On Sat, Sep 7, 2019 at 11:39 PM Victor Zverovich via Lib <lib@lists.isocpp.org> wrote:

> if code units aren't used, then behavior should be different for LANG=C vs LANG=C.UTF-8.

In that case I agree with your proposed resolution of using code units because all of std::format is locale-independent by default by design and it would be very unfortunate to break this property and make the output depend on the global locale (or the passed locale for some overloads).

As a bit of a reminder, we spoke about this before in Rapperswil and I believe in a teleconference: for char and wchar_t, we said that to keep the design locale-independent we needed to stay with treating it as code units because there was no other reasonable interpretation that did not include dragging in a std::locale or some other unspecified dependency for measuring field width. We then said that we intend that char8_t, char16_t, and char32_t should all play by nicer rules, contingent upon getting better encoding and decoding interfaces and rudimentary Unicode support in C++.

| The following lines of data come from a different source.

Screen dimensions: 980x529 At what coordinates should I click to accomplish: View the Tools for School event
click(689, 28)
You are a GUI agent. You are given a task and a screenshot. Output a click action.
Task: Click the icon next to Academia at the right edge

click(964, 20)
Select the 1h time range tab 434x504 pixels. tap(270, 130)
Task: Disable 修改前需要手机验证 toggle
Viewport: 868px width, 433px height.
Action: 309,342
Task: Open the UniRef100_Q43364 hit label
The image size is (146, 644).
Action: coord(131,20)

Burdening std::format with encoding troubles now is not useful, and we are likely to get it wrong if we say things like "assume wchar_t is X, assume char is X". It's broken and we know it's broken: if we can't get weasel wording to allow it to fill a "glyph" right now (and still leave a code-unit based implementation as standards-conforming), then just go with the code unit implementation.

Besides, it's just one more reason to prefer charX_t over char/wchar_t when we get there. :D

Sincerely,

JeanHeyd